--- Data section Enclosed Below ---

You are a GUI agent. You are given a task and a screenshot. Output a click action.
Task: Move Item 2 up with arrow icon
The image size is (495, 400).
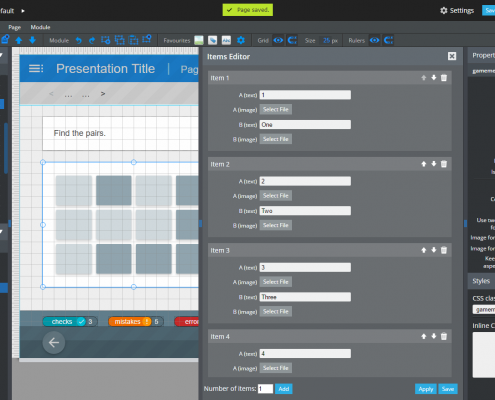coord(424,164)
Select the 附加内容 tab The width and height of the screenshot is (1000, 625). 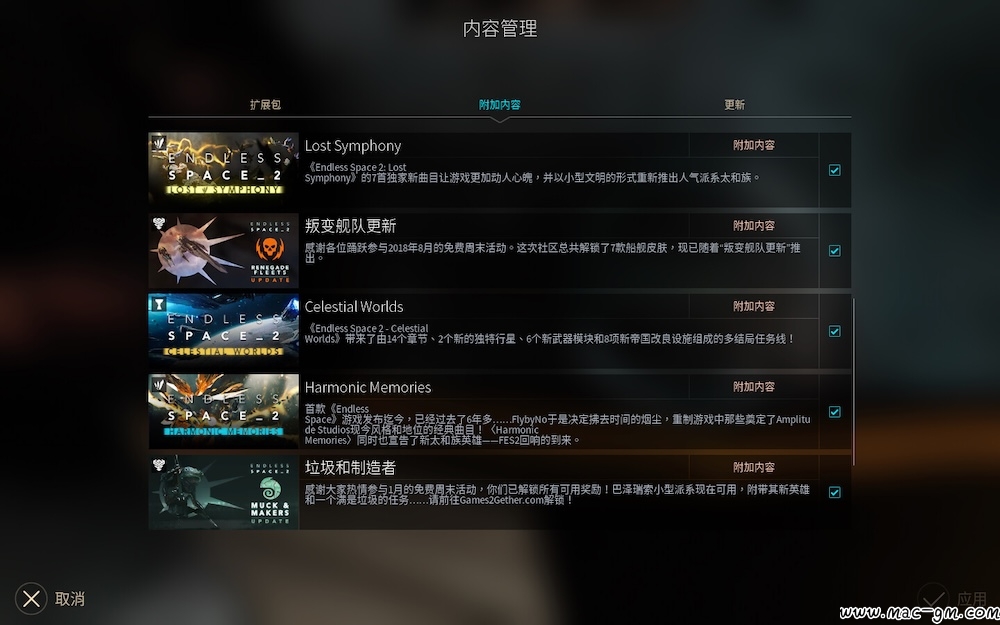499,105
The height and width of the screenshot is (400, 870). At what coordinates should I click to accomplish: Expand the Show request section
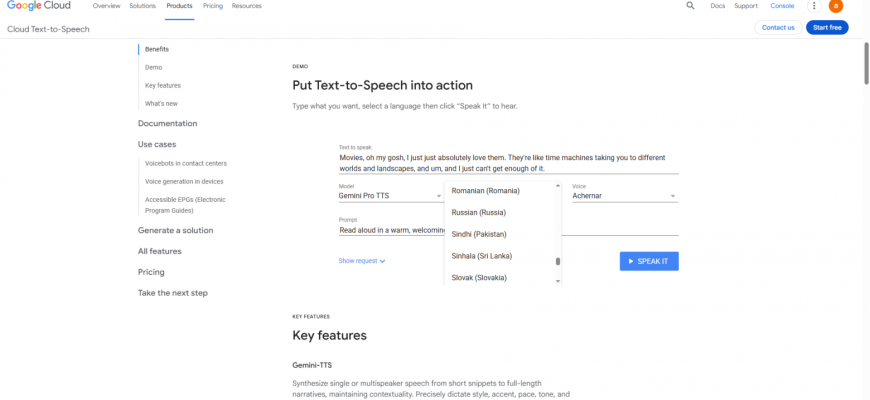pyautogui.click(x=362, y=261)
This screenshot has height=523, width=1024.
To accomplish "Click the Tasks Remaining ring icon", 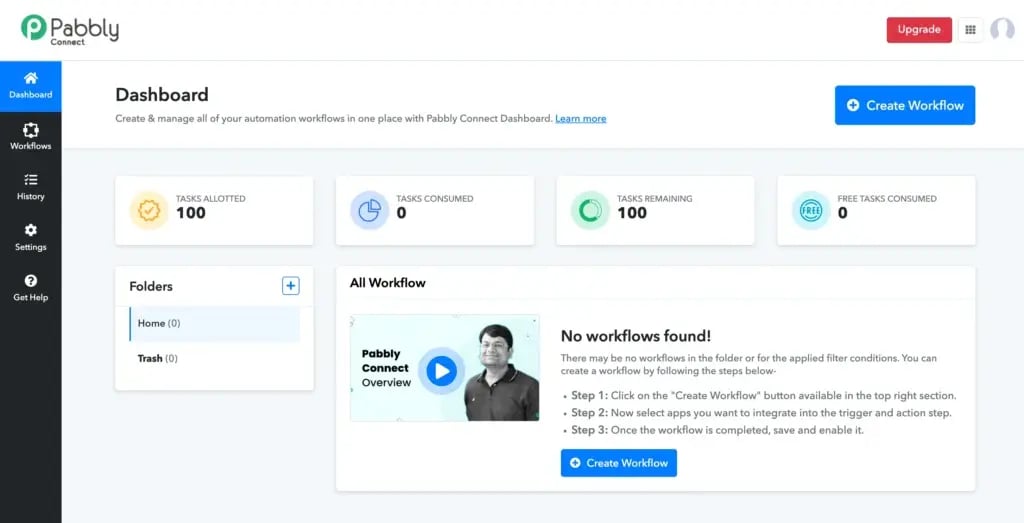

--- End of Enclosed Data section ---

■ About this exercise: Do not include pictures. Copy only the lines running from the line with "The height and" through the last line of the records, exactly as they appear.

■ Expected answer:
The height and width of the screenshot is (400, 870). At what coordinates should I click to accomplish: Expand the Show request section
pyautogui.click(x=362, y=261)
This screenshot has height=523, width=1024.
To accomplish "Click the Tasks Remaining ring icon", 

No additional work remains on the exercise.